> **WHAT THE TASK REQUIRES**:
Turn every item below into a JSON list of strings, one string per line, and leave out the blank lines.

> **INPUT DATA**:
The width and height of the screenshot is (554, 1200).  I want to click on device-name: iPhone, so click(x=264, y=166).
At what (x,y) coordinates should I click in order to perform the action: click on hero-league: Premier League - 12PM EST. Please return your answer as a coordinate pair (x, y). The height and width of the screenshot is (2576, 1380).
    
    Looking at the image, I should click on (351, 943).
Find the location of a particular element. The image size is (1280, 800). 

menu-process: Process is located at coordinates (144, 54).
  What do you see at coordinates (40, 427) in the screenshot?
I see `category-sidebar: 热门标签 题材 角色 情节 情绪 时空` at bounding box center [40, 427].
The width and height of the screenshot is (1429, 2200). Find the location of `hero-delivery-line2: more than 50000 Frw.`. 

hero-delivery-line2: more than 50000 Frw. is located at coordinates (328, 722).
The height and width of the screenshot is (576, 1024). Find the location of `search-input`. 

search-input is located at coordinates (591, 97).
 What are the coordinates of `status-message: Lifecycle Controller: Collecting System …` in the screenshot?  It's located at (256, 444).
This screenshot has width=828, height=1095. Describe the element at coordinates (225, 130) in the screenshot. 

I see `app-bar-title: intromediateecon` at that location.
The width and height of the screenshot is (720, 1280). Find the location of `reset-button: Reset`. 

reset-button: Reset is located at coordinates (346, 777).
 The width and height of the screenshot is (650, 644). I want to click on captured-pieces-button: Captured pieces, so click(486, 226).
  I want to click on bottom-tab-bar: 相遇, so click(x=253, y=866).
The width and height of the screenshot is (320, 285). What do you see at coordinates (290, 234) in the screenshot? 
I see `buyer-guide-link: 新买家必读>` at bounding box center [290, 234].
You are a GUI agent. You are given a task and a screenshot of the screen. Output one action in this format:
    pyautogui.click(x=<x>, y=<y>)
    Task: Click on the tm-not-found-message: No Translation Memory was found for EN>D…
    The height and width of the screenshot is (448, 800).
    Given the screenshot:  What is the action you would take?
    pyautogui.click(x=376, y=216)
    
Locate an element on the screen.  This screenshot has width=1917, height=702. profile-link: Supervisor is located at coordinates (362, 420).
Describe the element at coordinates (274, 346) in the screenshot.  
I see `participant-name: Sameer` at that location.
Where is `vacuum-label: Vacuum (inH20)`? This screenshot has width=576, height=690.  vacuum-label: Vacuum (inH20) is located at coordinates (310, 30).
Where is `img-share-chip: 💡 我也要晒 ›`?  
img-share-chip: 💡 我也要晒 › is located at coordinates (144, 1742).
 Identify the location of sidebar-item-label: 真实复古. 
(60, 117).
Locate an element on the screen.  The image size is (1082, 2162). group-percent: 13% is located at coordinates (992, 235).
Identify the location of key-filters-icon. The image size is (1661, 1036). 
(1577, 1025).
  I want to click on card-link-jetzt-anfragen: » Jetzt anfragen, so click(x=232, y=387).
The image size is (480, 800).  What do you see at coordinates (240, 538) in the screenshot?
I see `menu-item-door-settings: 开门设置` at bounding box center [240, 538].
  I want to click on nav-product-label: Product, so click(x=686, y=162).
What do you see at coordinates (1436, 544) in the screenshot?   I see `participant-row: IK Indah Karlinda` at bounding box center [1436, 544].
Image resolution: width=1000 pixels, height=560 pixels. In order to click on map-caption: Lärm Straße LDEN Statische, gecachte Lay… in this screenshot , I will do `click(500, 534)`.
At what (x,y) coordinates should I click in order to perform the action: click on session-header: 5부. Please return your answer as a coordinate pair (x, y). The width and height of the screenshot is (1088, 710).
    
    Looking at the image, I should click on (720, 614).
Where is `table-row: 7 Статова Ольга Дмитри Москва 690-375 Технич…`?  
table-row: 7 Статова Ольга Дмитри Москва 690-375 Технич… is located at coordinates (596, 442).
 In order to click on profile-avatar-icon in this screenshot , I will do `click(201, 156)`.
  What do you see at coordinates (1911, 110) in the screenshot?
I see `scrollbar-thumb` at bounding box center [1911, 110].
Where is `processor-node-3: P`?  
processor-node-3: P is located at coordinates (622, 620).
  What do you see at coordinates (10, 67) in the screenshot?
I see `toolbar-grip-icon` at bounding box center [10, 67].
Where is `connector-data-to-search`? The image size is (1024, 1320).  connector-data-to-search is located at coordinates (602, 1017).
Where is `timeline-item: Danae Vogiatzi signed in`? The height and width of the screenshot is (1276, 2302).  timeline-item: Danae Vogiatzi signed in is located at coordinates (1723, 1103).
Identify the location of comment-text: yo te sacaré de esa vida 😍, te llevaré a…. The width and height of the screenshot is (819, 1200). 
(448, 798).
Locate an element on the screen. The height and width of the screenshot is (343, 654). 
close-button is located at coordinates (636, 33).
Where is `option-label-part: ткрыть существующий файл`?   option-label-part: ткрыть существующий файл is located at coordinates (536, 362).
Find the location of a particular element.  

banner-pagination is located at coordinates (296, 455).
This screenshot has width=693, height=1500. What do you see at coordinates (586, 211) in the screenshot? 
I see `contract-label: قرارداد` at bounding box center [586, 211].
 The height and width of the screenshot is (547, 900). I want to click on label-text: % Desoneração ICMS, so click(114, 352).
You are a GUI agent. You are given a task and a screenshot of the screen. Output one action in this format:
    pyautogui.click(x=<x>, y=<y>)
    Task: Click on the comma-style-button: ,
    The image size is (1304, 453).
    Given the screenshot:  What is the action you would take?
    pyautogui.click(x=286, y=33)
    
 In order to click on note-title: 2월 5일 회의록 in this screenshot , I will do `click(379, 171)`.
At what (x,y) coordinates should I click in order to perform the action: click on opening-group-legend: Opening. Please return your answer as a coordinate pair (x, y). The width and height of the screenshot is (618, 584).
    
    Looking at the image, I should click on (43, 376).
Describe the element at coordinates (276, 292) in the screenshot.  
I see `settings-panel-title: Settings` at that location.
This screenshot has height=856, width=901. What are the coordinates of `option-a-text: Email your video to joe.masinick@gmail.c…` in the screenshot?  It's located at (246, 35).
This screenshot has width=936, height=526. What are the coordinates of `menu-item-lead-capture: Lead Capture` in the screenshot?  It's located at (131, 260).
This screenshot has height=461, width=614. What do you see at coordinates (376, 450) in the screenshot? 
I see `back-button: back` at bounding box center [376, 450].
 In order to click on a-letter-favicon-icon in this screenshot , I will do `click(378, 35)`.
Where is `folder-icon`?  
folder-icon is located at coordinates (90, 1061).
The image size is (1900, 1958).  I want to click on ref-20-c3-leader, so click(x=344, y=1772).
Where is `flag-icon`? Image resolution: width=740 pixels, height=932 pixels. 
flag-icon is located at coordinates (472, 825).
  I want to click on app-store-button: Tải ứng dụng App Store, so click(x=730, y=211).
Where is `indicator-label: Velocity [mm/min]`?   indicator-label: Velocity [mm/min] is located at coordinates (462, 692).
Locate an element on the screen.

> **WRITTEN SOLUTION**:
[
  "The width and height of the screenshot is (554, 1200).  I want to click on device-name: iPhone, so click(x=264, y=166).",
  "At what (x,y) coordinates should I click in order to perform the action: click on hero-league: Premier League - 12PM EST. Please return your answer as a coordinate pair (x, y). The height and width of the screenshot is (2576, 1380).",
  "    Looking at the image, I should click on (351, 943).",
  "Find the location of a particular element. The image size is (1280, 800). ",
  "menu-process: Process is located at coordinates (144, 54).",
  "  What do you see at coordinates (40, 427) in the screenshot?",
  "I see `category-sidebar: 热门标签 题材 角色 情节 情绪 时空` at bounding box center [40, 427].",
  "The width and height of the screenshot is (1429, 2200). Find the location of `hero-delivery-line2: more than 50000 Frw.`. ",
  "hero-delivery-line2: more than 50000 Frw. is located at coordinates (328, 722).",
  "The height and width of the screenshot is (576, 1024). Find the location of `search-input`. ",
  "search-input is located at coordinates (591, 97).",
  " What are the coordinates of `status-message: Lifecycle Controller: Collecting System …` in the screenshot?  It's located at (256, 444).",
  "This screenshot has width=828, height=1095. Describe the element at coordinates (225, 130) in the screenshot. ",
  "I see `app-bar-title: intromediateecon` at that location.",
  "The width and height of the screenshot is (720, 1280). Find the location of `reset-button: Reset`. ",
  "reset-button: Reset is located at coordinates (346, 777).",
  " The width and height of the screenshot is (650, 644). I want to click on captured-pieces-button: Captured pieces, so click(486, 226).",
  "  I want to click on bottom-tab-bar: 相遇, so click(x=253, y=866).",
  "The width and height of the screenshot is (320, 285). What do you see at coordinates (290, 234) in the screenshot? ",
  "I see `buyer-guide-link: 新买家必读>` at bounding box center [290, 234].",
  "You are a GUI agent. You are given a task and a screenshot of the screen. Output one action in this format:",
  "    pyautogui.click(x=<x>, y=<y>)",
  "    Task: Click on the tm-not-found-message: No Translation Memory was found for EN>D…",
  "    The height and width of the screenshot is (448, 800).",
  "    Given the screenshot:  What is the action you would take?",
  "    pyautogui.click(x=376, y=216)",
  "Locate an element on the screen.  This screenshot has width=1917, height=702. profile-link: Supervisor is located at coordinates (362, 420).",
  "Describe the element at coordinates (274, 346) in the screenshot.  ",
  "I see `participant-name: Sameer` at that location.",
  "Where is `vacuum-label: Vacuum (inH20)`? This screenshot has width=576, height=690.  vacuum-label: Vacuum (inH20) is located at coordinates (310, 30).",
  "Where is `img-share-chip: 💡 我也要晒 ›`?  ",
  "img-share-chip: 💡 我也要晒 › is located at coordinates (144, 1742).",
  " Identify the location of sidebar-item-label: 真实复古. ",
  "(60, 117).",
  "Locate an element on the screen.  The image size is (1082, 2162). group-percent: 13% is located at coordinates (992, 235).",
  "Identify the location of key-filters-icon. The image size is (1661, 1036). ",
  "(1577, 1025).",
  "  I want to click on card-link-jetzt-anfragen: » Jetzt anfragen, so click(x=232, y=387).",
  "The image size is (480, 800).  What do you see at coordinates (240, 538) in the screenshot?",
  "I see `menu-item-door-settings: 开门设置` at bounding box center [240, 538].",
  "  I want to click on nav-product-label: Product, so click(x=686, y=162).",
  "What do you see at coordinates (1436, 544) in the screenshot?   I see `participant-row: IK Indah Karlinda` at bounding box center [1436, 544].",
  "Image resolution: width=1000 pixels, height=560 pixels. In order to click on map-caption: Lärm Straße LDEN Statische, gecachte Lay… in this screenshot , I will do `click(500, 534)`.",
  "At what (x,y) coordinates should I click in order to perform the action: click on session-header: 5부. Please return your answer as a coordinate pair (x, y). The width and height of the screenshot is (1088, 710).",
  "    Looking at the image, I should click on (720, 614).",
  "Where is `table-row: 7 Статова Ольга Дмитри Москва 690-375 Технич…`?  ",
  "table-row: 7 Статова Ольга Дмитри Москва 690-375 Технич… is located at coordinates (596, 442).",
  " In order to click on profile-avatar-icon in this screenshot , I will do `click(201, 156)`.",
  "  What do you see at coordinates (1911, 110) in the screenshot?",
  "I see `scrollbar-thumb` at bounding box center [1911, 110].",
  "Where is `processor-node-3: P`?  ",
  "processor-node-3: P is located at coordinates (622, 620).",
  "  What do you see at coordinates (10, 67) in the screenshot?",
  "I see `toolbar-grip-icon` at bounding box center [10, 67].",
  "Where is `connector-data-to-search`? The image size is (1024, 1320).  connector-data-to-search is located at coordinates (602, 1017).",
  "Where is `timeline-item: Danae Vogiatzi signed in`? The height and width of the screenshot is (1276, 2302).  timeline-item: Danae Vogiatzi signed in is located at coordinates (1723, 1103).",
  "Identify the location of comment-text: yo te sacaré de esa vida 😍, te llevaré a…. The width and height of the screenshot is (819, 1200). ",
  "(448, 798).",
  "Locate an element on the screen. The height and width of the screenshot is (343, 654). ",
  "close-button is located at coordinates (636, 33).",
  "Where is `option-label-part: ткрыть существующий файл`?   option-label-part: ткрыть существующий файл is located at coordinates (536, 362).",
  "Find the location of a particular element.  ",
  "banner-pagination is located at coordinates (296, 455).",
  "This screenshot has width=693, height=1500. What do you see at coordinates (586, 211) in the screenshot? ",
  "I see `contract-label: قرارداد` at bounding box center [586, 211].",
  " The height and width of the screenshot is (547, 900). I want to click on label-text: % Desoneração ICMS, so click(114, 352).",
  "You are a GUI agent. You are given a task and a screenshot of the screen. Output one action in this format:",
  "    pyautogui.click(x=<x>, y=<y>)",
  "    Task: Click on the comma-style-button: ,",
  "    The image size is (1304, 453).",
  "    Given the screenshot:  What is the action you would take?",
  "    pyautogui.click(x=286, y=33)",
  " In order to click on note-title: 2월 5일 회의록 in this screenshot , I will do `click(379, 171)`.",
  "At what (x,y) coordinates should I click in order to perform the action: click on opening-group-legend: Opening. Please return your answer as a coordinate pair (x, y). The width and height of the screenshot is (618, 584).",
  "    Looking at the image, I should click on (43, 376).",
  "Describe the element at coordinates (276, 292) in the screenshot.  ",
  "I see `settings-panel-title: Settings` at that location.",
  "This screenshot has height=856, width=901. What are the coordinates of `option-a-text: Email your video to joe.masinick@gmail.c…` in the screenshot?  It's located at (246, 35).",
  "This screenshot has width=936, height=526. What are the coordinates of `menu-item-lead-capture: Lead Capture` in the screenshot?  It's located at (131, 260).",
  "This screenshot has height=461, width=614. What do you see at coordinates (376, 450) in the screenshot? ",
  "I see `back-button: back` at bounding box center [376, 450].",
  " In order to click on a-letter-favicon-icon in this screenshot , I will do `click(378, 35)`.",
  "Where is `folder-icon`?  ",
  "folder-icon is located at coordinates (90, 1061).",
  "The image size is (1900, 1958).  I want to click on ref-20-c3-leader, so click(x=344, y=1772).",
  "Where is `flag-icon`? Image resolution: width=740 pixels, height=932 pixels. ",
  "flag-icon is located at coordinates (472, 825).",
  "  I want to click on app-store-button: Tải ứng dụng App Store, so click(x=730, y=211).",
  "Where is `indicator-label: Velocity [mm/min]`?   indicator-label: Velocity [mm/min] is located at coordinates (462, 692).",
  "Locate an element on the screen."
]